Monday, 28 June 2010

Court Sends Back Abu-Jamal Death Penalty Case

January 19, 2010

The Supreme Court on Tuesday threw out a court ruling that invalidated a former Black Panther's death sentence for killing a Philadelphia police officer in 1981, one of two rulings it issued that reversed actions by lower courts.

The first move was the latest twist in Mumia Abu-Jamal's racially tinged case that has drawn international attention.

The justices ordered the 3rd U.S. Circuit Court of Appeals in Philadelphia to take another look at Abu-Jamal's claim that the jury weighing his punishment was given flawed instructions.

The high court acted on Pennsylvania's appeal of the 3rd Circuit ruling following a decision last week in a capital case from Ohio that turned on a similar issue. The 3rd Circuit could order a federal trial court to consider Abu-Jamal's case anew, including other claims he has raised that have yet to be decided.

A Philadelphia jury convicted Abu-Jamal of killing white Philadelphia police officer Daniel Faulkner in 1981 after the patrolman pulled over Abu-Jamal's brother in an overnight traffic stop.

Prosecutors say Faulkner, 25, managed to shoot Abu-Jamal during the confrontation. A wounded Abu-Jamal, his own gun lying nearby, was still at the scene when police arrived, and authorities consider the evidence against him overwhelming.

Since Abu-Jamal's 1982 conviction, activists in the United States and Europe have rallied in support of his claims that he was the victim of a racist justice system. Abu-Jamal has kept his case in the spotlight through books and radio broadcasts.

The appeals court upheld Abu-Jamal's conviction but held his death sentence invalid. The Supreme Court earlier rejected Abu-Jamal's appeal of his conviction.

The issue over the instructions relates to whether jurors understood how to weigh mitigating circumstances that might have kept Abu-Jamal off death row. Under the law, jurors did not have to agree unanimously on a mitigating circumstance.

"The verdict form together with the jury instructions were misleading as to whether unanimity was required in consideration of mitigating circumstances," the appeals court wrote.

But last week, the Supreme Court reversed a similar ruling by the 6th U.S. Circuit Court of Appeals in Cincinnati. That case dealt with Frank Spisak, a neo-Nazi who killed three people in 1982.

The case is Beard v. Abu-Jamal, 08-652.

In a separate case, the Supreme Court again reinstated the conviction of a California woman for shaking her 7-week-old grandson in a case that has become a tug of war with the federal appeals court in San Francisco.

Shirley Ree Smith was convicted in December 1997 and was sentenced to 15 years to life in prison.
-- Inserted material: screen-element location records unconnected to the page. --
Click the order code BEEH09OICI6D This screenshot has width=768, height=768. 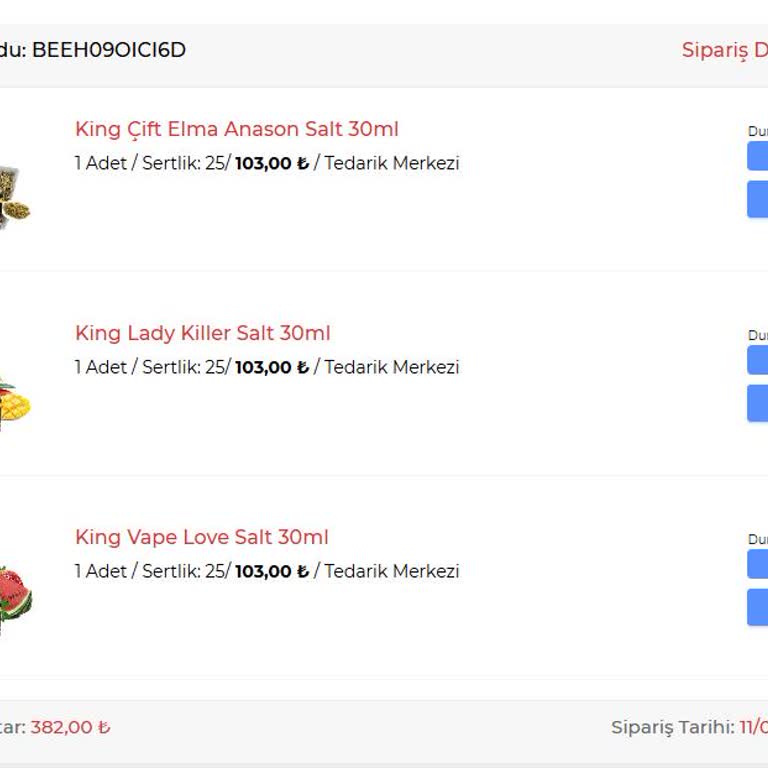point(108,50)
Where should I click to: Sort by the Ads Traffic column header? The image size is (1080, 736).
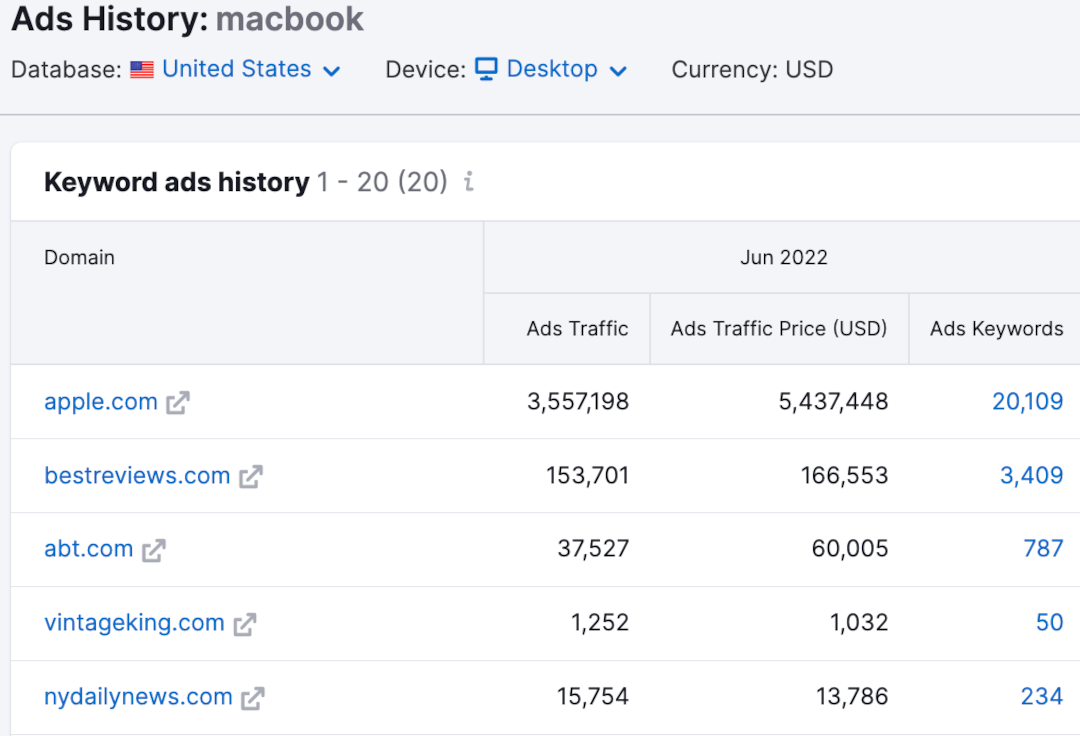(578, 328)

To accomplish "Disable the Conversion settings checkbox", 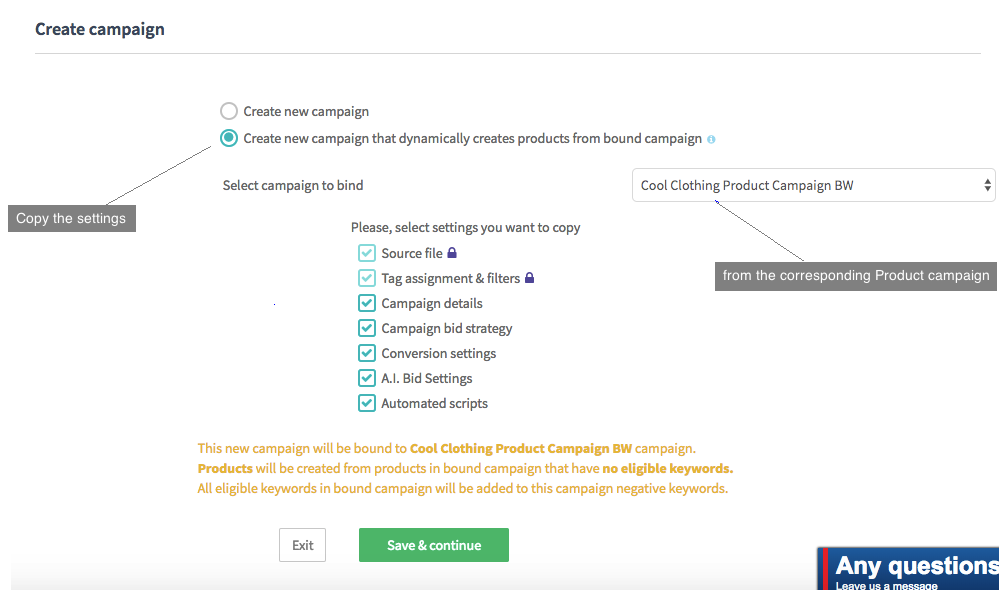I will pyautogui.click(x=367, y=353).
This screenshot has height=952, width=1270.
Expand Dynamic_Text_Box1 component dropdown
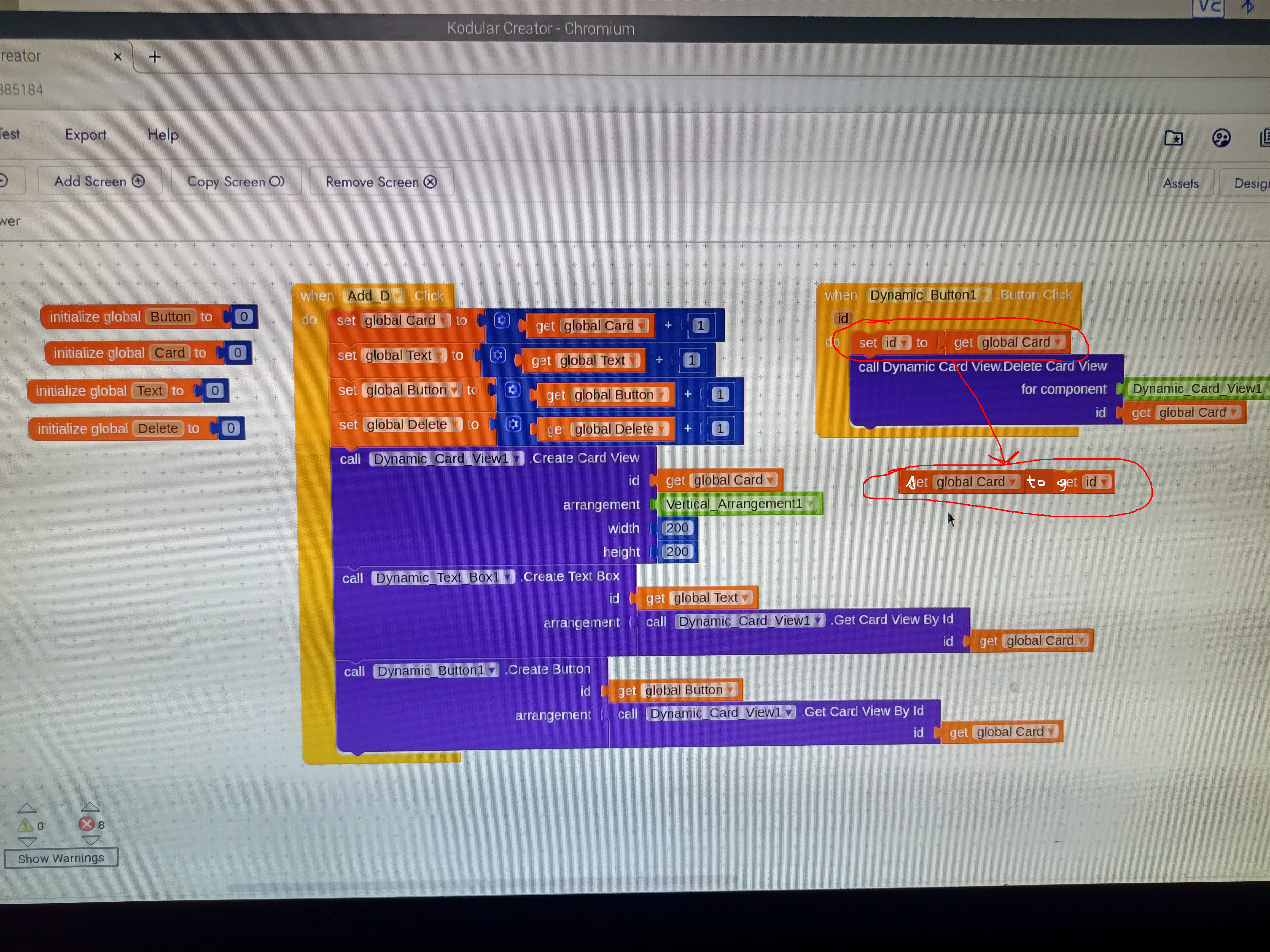508,577
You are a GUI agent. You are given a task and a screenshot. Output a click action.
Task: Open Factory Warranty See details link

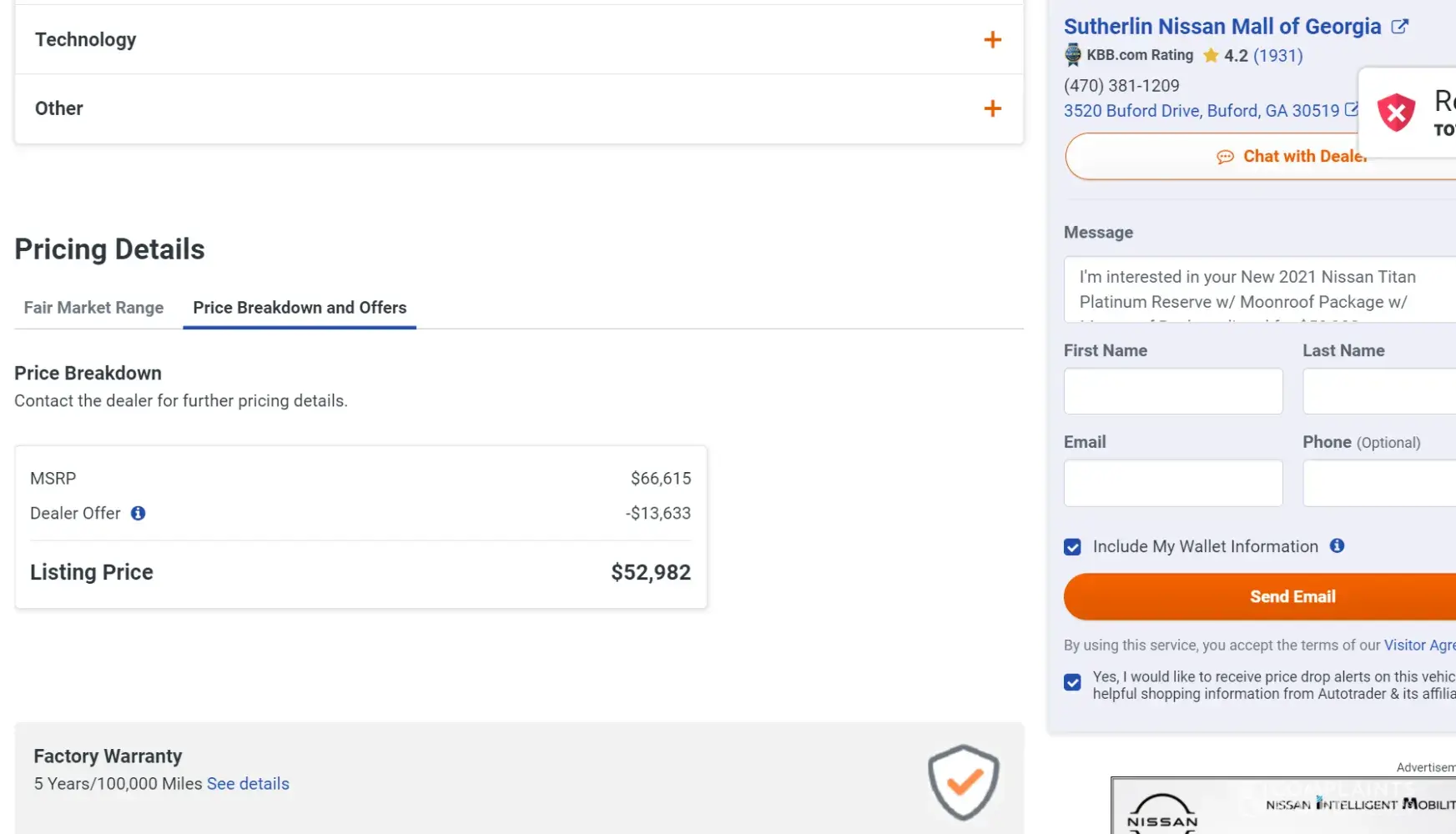[x=248, y=784]
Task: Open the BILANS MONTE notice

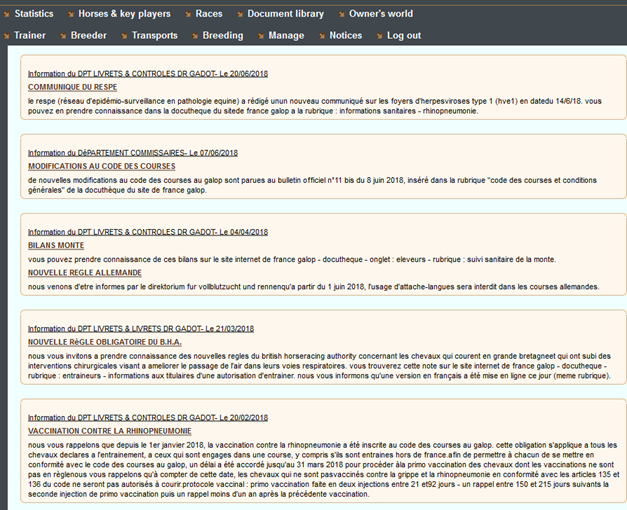Action: [56, 245]
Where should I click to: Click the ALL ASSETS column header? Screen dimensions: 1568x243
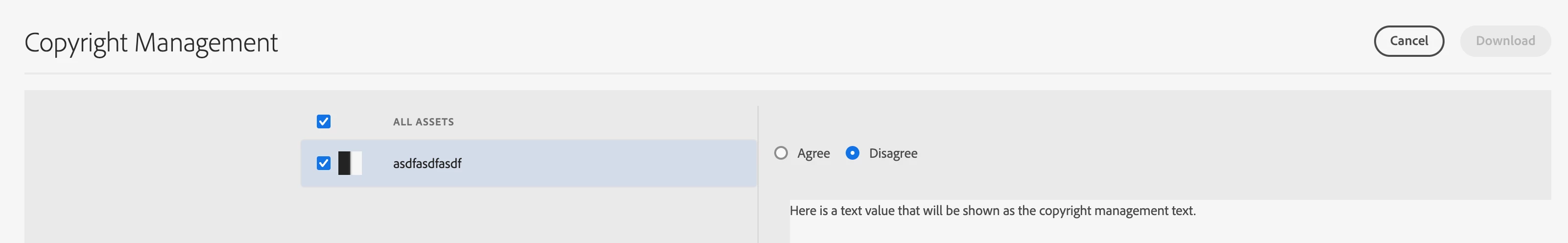pyautogui.click(x=423, y=122)
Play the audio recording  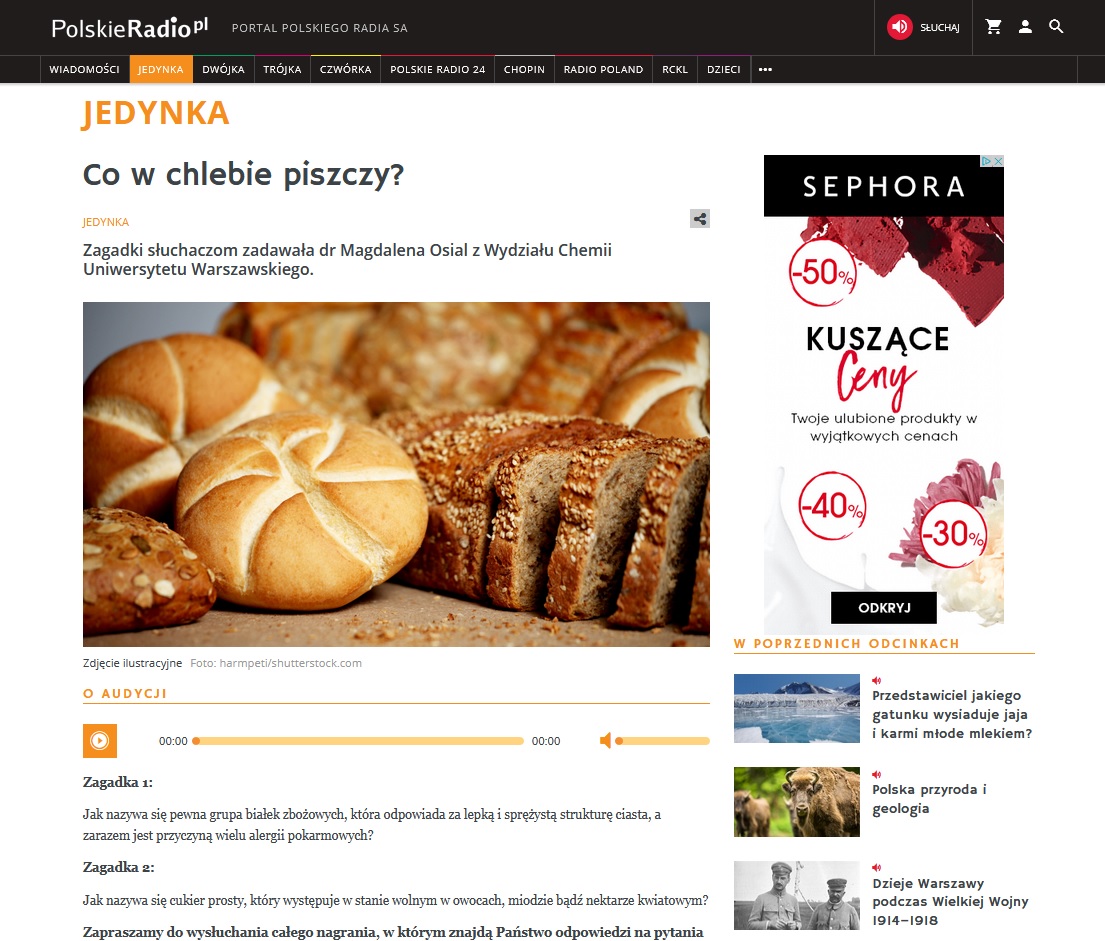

After California appeals courts ruled against Smith, the 9th U.S. Circuit Court of Appeals overturned the conviction in 2006. The appellate judges said they found "no demonstrable support" for the prosecution's theory of the case. Prosecutors said that Smith lost her temper when Etzel Dean Glass III began to cry and shook him to death.

In 2007, the high court ordered the 9th Circuit to reconsider its decision based on a recent Supreme Court ruling. In that case, the justices overturned another ruling by the appeals court that was favorable to a convicted killer.

But later that year, the 9th Circuit stood by its earlier decision that Smith's conviction very likely was "a miscarriage of justice."

Last week, the high court issued yet another decision reinstating a murder conviction and overruling the 9th Circuit.

In their order Tuesday, the justices instructed the appeals court to consider Smith's case again in light of last week's decision.

The case is Patrick v. Smith, 07-1483.